# Project 2: Movie Recommendation System

This notebook demonstrates how to build a simple item-based collaborative filtering recommendation system. We will use the MovieLens 100k dataset to recommend movies similar to a given movie.

In [None]:
import pandas as pd
import numpy as np
import matplotlib.pyplot as plt
import seaborn as sns

sns.set_style('whitegrid')

## 1. Load and Prepare the Data

First, we load the `u.data` file, which contains user ratings, and the `u.item` file, which contains movie information. Make sure these files are in a `data/` subdirectory.

In [None]:
try:
    # Define column names for the ratings data
    r_cols = ['user_id', 'item_id', 'rating', 'timestamp']
    ratings = pd.read_csv('data/u.data', sep='\t', names=r_cols, encoding='latin-1')

    # Define column names for the movie titles data
    m_cols = ['item_id', 'title'] + [f'col{i}' for i in range(22)]
    movies = pd.read_csv('data/u.item', sep='|', names=m_cols, usecols=['item_id', 'title'], encoding='latin-1')

    # Merge the two dataframes
    df = pd.merge(ratings, movies, on='item_id')
    print("Data loaded successfully.")
    print(df.head())

except FileNotFoundError:
    print("Data files not found. Please download the dataset and place them in the 'data/' directory as specified in the README.")

## 2. Exploratory Data Analysis (EDA)

Let's explore the data to see which movies have the most ratings and what the distribution of ratings looks like.

In [None]:
# Calculate mean rating and number of ratings for each movie
movie_stats = df.groupby('title').agg(mean_rating=('rating', 'mean'),
                                     num_of_ratings=('rating', 'count')).reset_index()

print("Top 5 movies by number of ratings:")
print(movie_stats.sort_values('num_of_ratings', ascending=False).head())

In [None]:
# Plot histograms of rating distributions
plt.figure(figsize=(12, 5))

plt.subplot(1, 2, 1)
sns.histplot(movie_stats['num_of_ratings'], bins=70)
plt.title('Distribution of Number of Ratings per Movie')

plt.subplot(1, 2, 2)
sns.histplot(movie_stats['mean_rating'], bins=70)
plt.title('Distribution of Mean Ratings per Movie')

plt.tight_layout()
plt.show()

## 3. Building the Item-Based Collaborative Filter

Now we'll create a user-item matrix, which shows the rating given by each user to each movie. We will then use this matrix to compute the correlation between movies based on user ratings.

In [None]:
# Create the user-item matrix
user_movie_matrix = df.pivot_table(index='user_id', columns='title', values='rating')

print("User-Item Matrix preview:")
print(user_movie_matrix.head())

In [None]:
# Choose a movie to get recommendations for
movie_to_recommend = 'Star Wars (1977)'

# Get the ratings for the chosen movie
target_movie_ratings = user_movie_matrix[movie_to_recommend]

# Compute the correlation with other movies
similar_movies = user_movie_matrix.corrwith(target_movie_ratings)

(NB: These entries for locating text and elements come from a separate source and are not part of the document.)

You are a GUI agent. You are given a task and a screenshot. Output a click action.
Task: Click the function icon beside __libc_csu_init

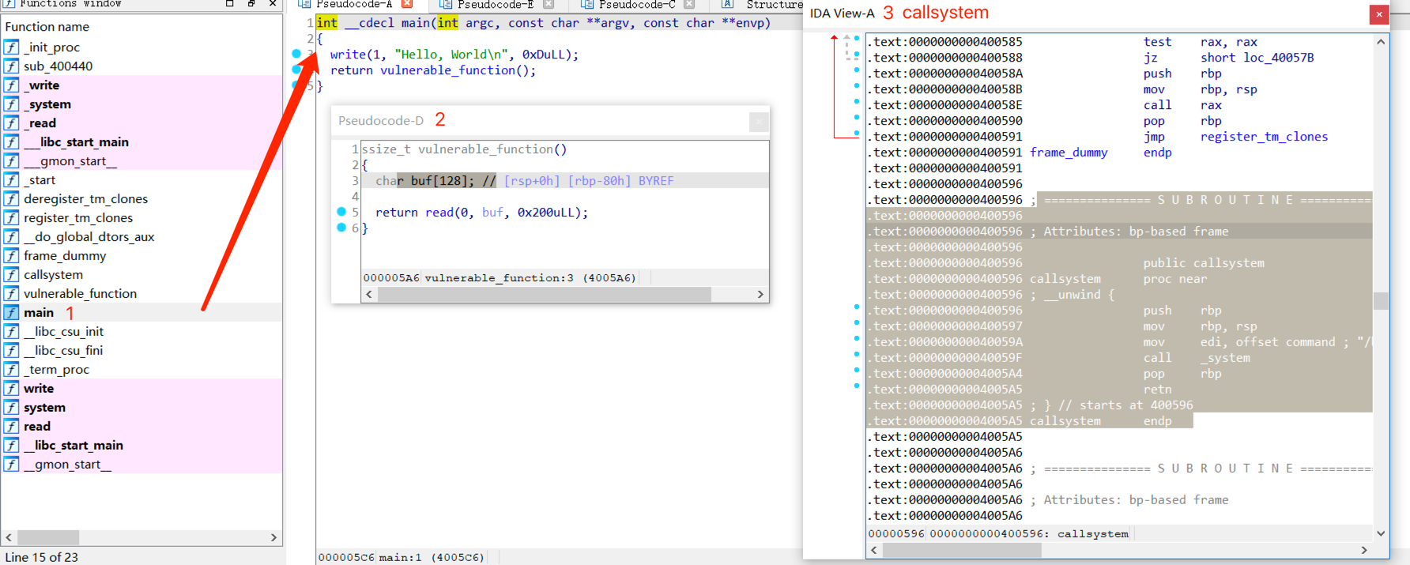(x=12, y=332)
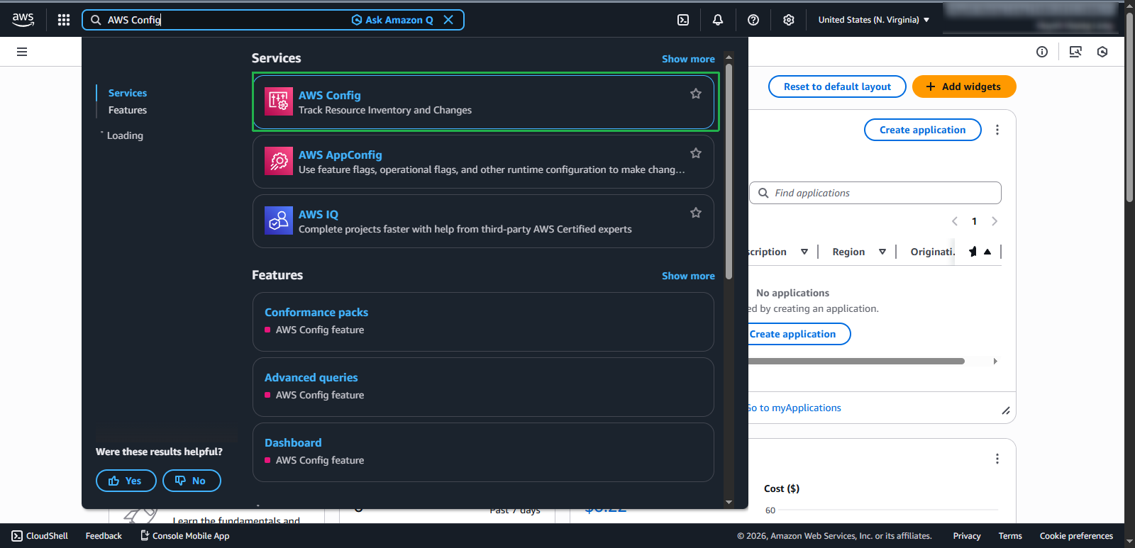Clear the search with the X icon

tap(448, 20)
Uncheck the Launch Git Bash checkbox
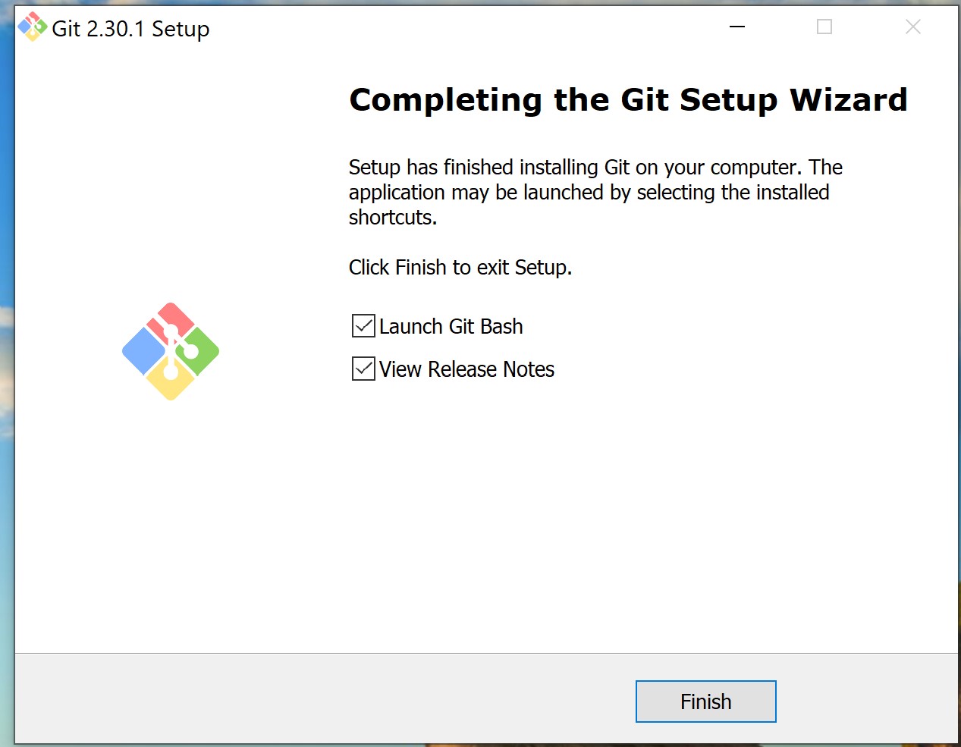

# Create a dataframe of the results
corr_df = pd.DataFrame(similar_movies, columns=['Correlation'])
corr_df.dropna(inplace=True)

print(f"Correlations with '{movie_to_recommend}':")
print(corr_df.head())

## 4. Generating Recommendations

To improve the quality of our recommendations, we'll filter out movies that have a low number of ratings. A movie might have a high correlation just because one or two people who rated both gave them similar scores. We'll set a threshold for the number of ratings to ensure statistical significance.

In [None]:
# Join the correlation data with the movie stats (which includes num_of_ratings)
corr_df = corr_df.join(movie_stats.set_index('title'))

# Filter out movies with fewer than 100 ratings
recommendations = corr_df[corr_df['num_of_ratings'] > 100].sort_values('Correlation', ascending=False)

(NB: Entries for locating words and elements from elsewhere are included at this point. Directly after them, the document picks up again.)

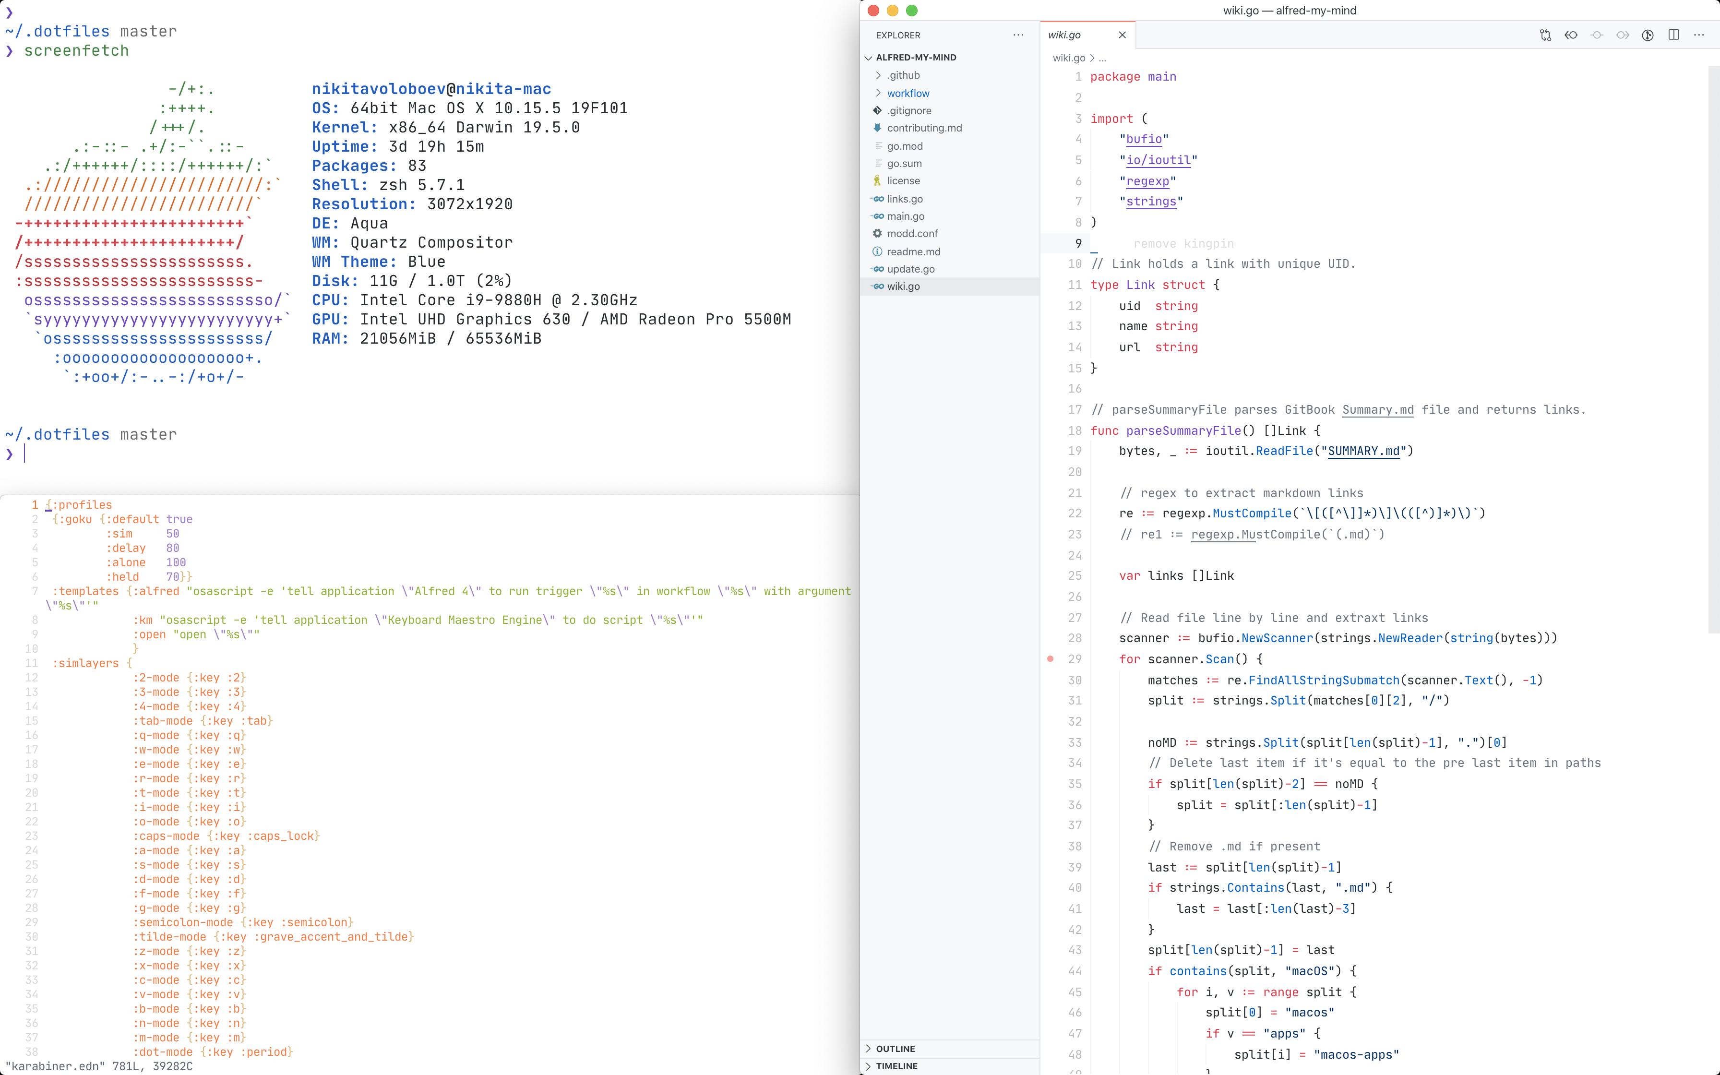
Task: Open readme.md from the explorer
Action: (913, 252)
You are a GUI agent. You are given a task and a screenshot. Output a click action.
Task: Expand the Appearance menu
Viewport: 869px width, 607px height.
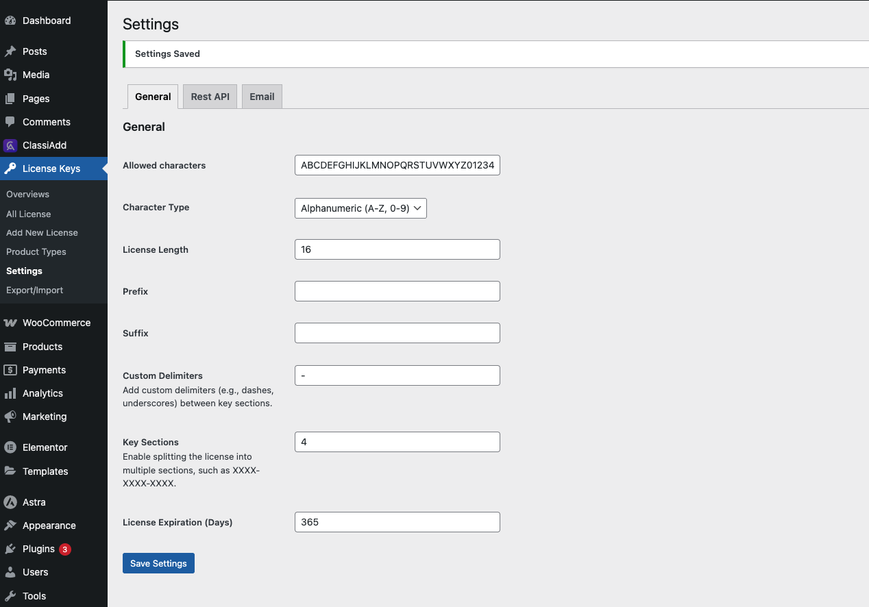(48, 525)
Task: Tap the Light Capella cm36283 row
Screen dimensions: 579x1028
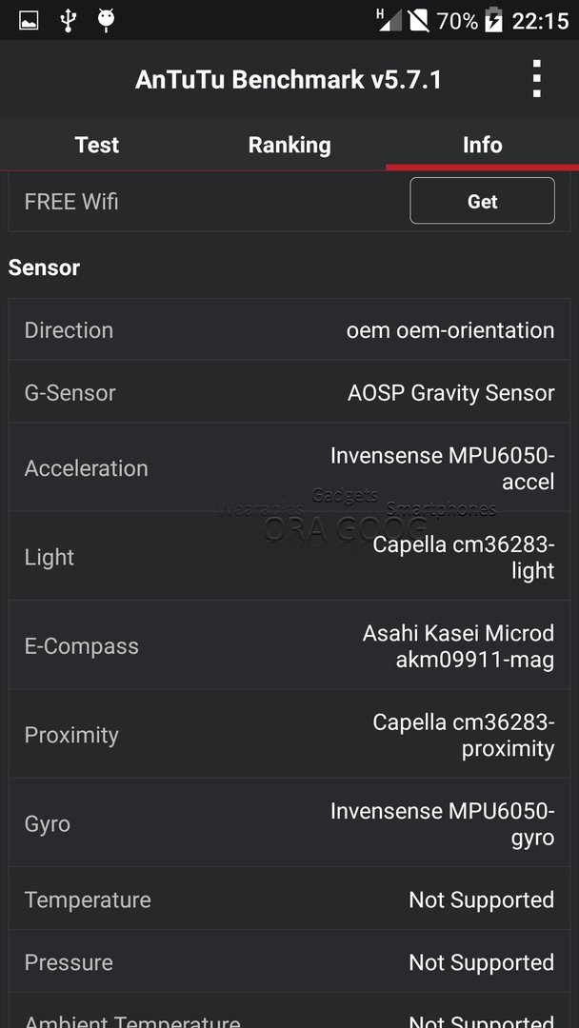Action: click(290, 557)
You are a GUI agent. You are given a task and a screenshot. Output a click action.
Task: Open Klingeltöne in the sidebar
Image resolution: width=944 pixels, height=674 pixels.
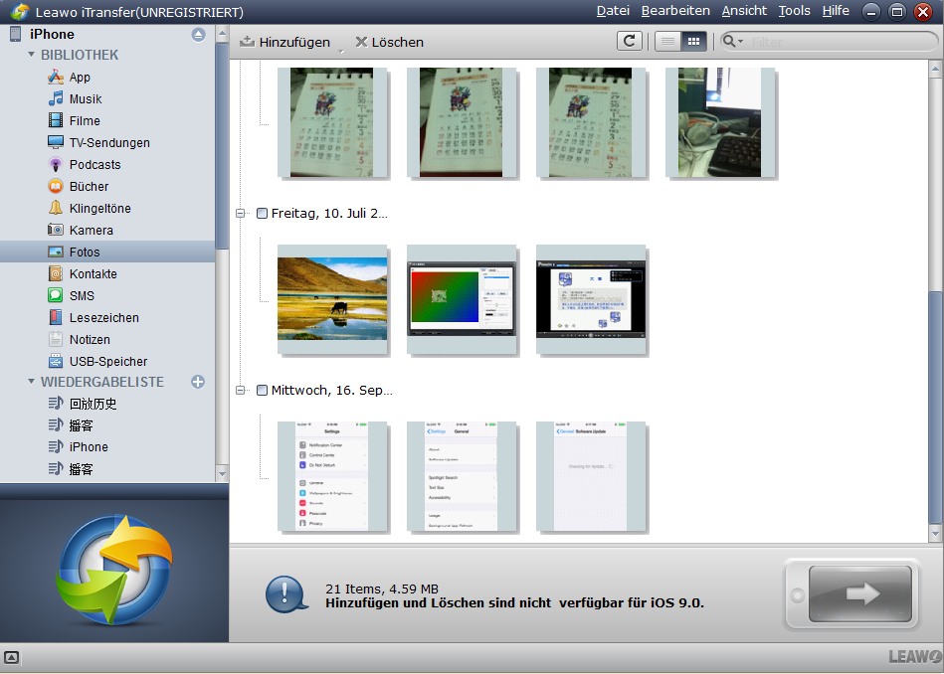[x=99, y=209]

print(f"Top recommendations for '{movie_to_recommend}':")
# Exclude the movie itself from the recommendations
print(recommendations.iloc[1:].head())

## 5. Conclusion

This notebook demonstrated a basic item-based collaborative filtering approach. The recommendations seem reasonable, with other popular sci-fi movies appearing at the top of the list for 'Star Wars'.

### Potential Next Steps

- **Experiment with Thresholds:** Try different values for the minimum number of ratings to see how it affects recommendation quality.
- **Try Different Similarity Metrics:** Use other metrics like cosine similarity instead of Pearson correlation.
- **Implement Model-Based Approaches:** Explore more advanced techniques like Matrix Factorization (e.g., Singular Value Decomposition - SVD) which can often yield better and more personalized results.